The mean and median rate of adherence we found (77% and 82.2% respectively) was lower than the one observed in India par Kumar et al. (mean adherence >90%), but was higher than those assessed in Australia by Stewart et al. (median rate of injections 54%), by Eissa et al. in a remote Top End Aboriginal community (58% of patients received <80% of doses), by Mincham et al. in the Kimberley region in Western Australia (median adherence = 67%) and by Seckeler et al. in Northern Mariana Islands (median adherence = 69.2%) [16, 18, 19, 21, 25]. A study conducted in Egypt showed that 64.6% of patients had an adherence ≥84%, nevertheless the study samples can hardly be compared (20% of children under oral antibioprophylaxis, injections of BPG delivered every 2 weeks) . Ehmke et al.'s study in Iowa, where the overall adherence was 64.6%, presents the same objections to comparison: paediatric population, oral antibioprophylaxis .
The wide range of indicators used in these different studies makes comparison particularly difficult and highlights the necessity of standardized indicators to evaluate adherence.
In our study, the multivariate analysis could determine three independent factors protectors of poor adherence: a demographic factor, ≥6 individuals in the household; a health system-related factor, an adequate healthcare coverage; a condition-related factor, a previous history of symptomatic ARF. Two studies, conducted in the USA, tried to determine an association between the number of individuals of the household and the adherence. Gordis et al. in 1969, and Ehmke et al. in 1980 found that a large number of siblings was a risk factor of poor adherence [26, 27]. In our study, we postulate that a large number of siblings in the household could improve the adherence probably because of the presence of a big brother or sister. They could accompany the child to the health center or take care of the household during the time of the consultation. This hypothesis is consistent with Gordis et al. study in which being unaccompanied by parent at clinical visits was associated with poor adherence. Mincham and Harrington, in two qualitative studies conducted in Australia, showed that an active recall system was a major determinant of adherence [28, 29]. This secondary prevention strategy is indeed highly recommended by the WHO and the World Heart Federation [4, 6].
The association between the cost of medication and a poor adherence affects particularly low income populations [15, 30–32]. To our knowledge no study ever analyzed this association in secondary prophylaxis to ARF and RHD, probably because it is usually free of charge in most countries. In Lifou, BPG injections are free but the copayment required for cardiologist reviews and transports to the cardiologist might have led to a negative perception of the health system and a feeling of not “belonging” to the health service. According to Harrington and Mincham, those representations of health system were responsible of poor adherence among Aboriginal patients [28, 29]. An adequate healthcare coverage might be the consequence of a good adherence. Indeed, good adherent patients having frequent interactions with health staff could have a better track of their administrative and medical record.

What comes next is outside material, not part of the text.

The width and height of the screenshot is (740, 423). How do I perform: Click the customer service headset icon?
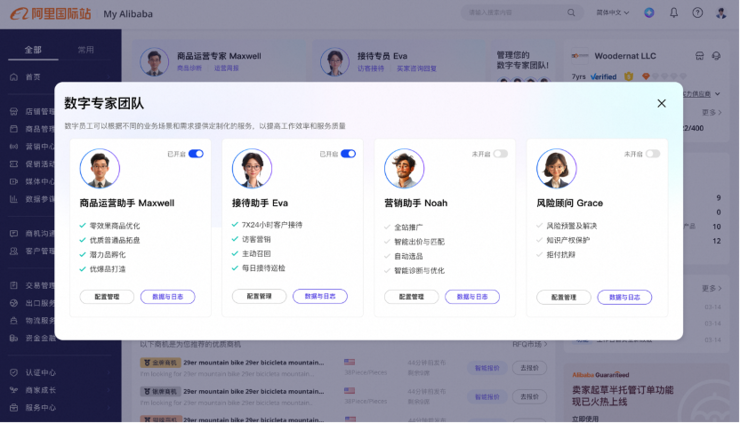point(717,57)
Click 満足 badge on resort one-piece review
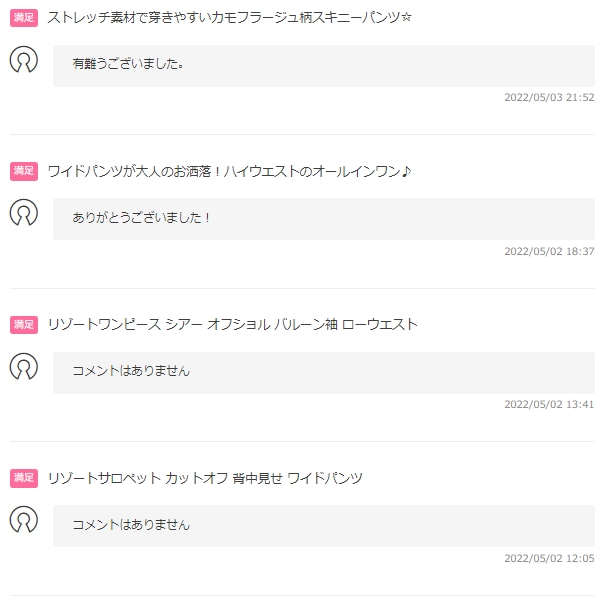Viewport: 610px width, 609px height. pos(24,325)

Patients with a previous history of symptomatic ARF had a better adherence than patients who were diagnosed with RHD without history of ARF. It is described that among chronic diseases, asymptomatic diseases (diabetes, hypertension, osteoporosis…) are more likely to generate poor adherence . Patient’s perception of the disease gets modified by the existence of symptoms and the level of disability. Gordis et al. determined that having ARF with “no restriction of activity” was a risk factor of poor adherence among children . Fear of recurrence of intense and painful symptoms might enhance adherence, unlike those diagnosed with RHD without history of ARF. Health education and sensitization in order to modify risks perception shall therefore be promoted.
Our retrospective cohort study of patients receiving antibiotic prophylaxis for ARF recurrence in Lifou was quite exhaustive; three patients only could not be contacted. A single investigator (BG) interviewed patients and collected data, therefore limiting the risk of variability. The study was led on a small island where all the health structures could be visited, which facilitated the data collection. By screening data, this study allowed us to register three new patients in the local register, to realize numerous demands for full medical coverage, to update medical and personal data and to provide information to cease two patients’ antibiotic prophylaxis. Nevertheless, one of the limitations of this study, beside its retrospective design, was the sample size, resulting in a lack of statistical power. Another limitation was that we were not able to perform a sub-group analysis comparing children aged less than16 years and adults because of the small sample size giving a lack of power.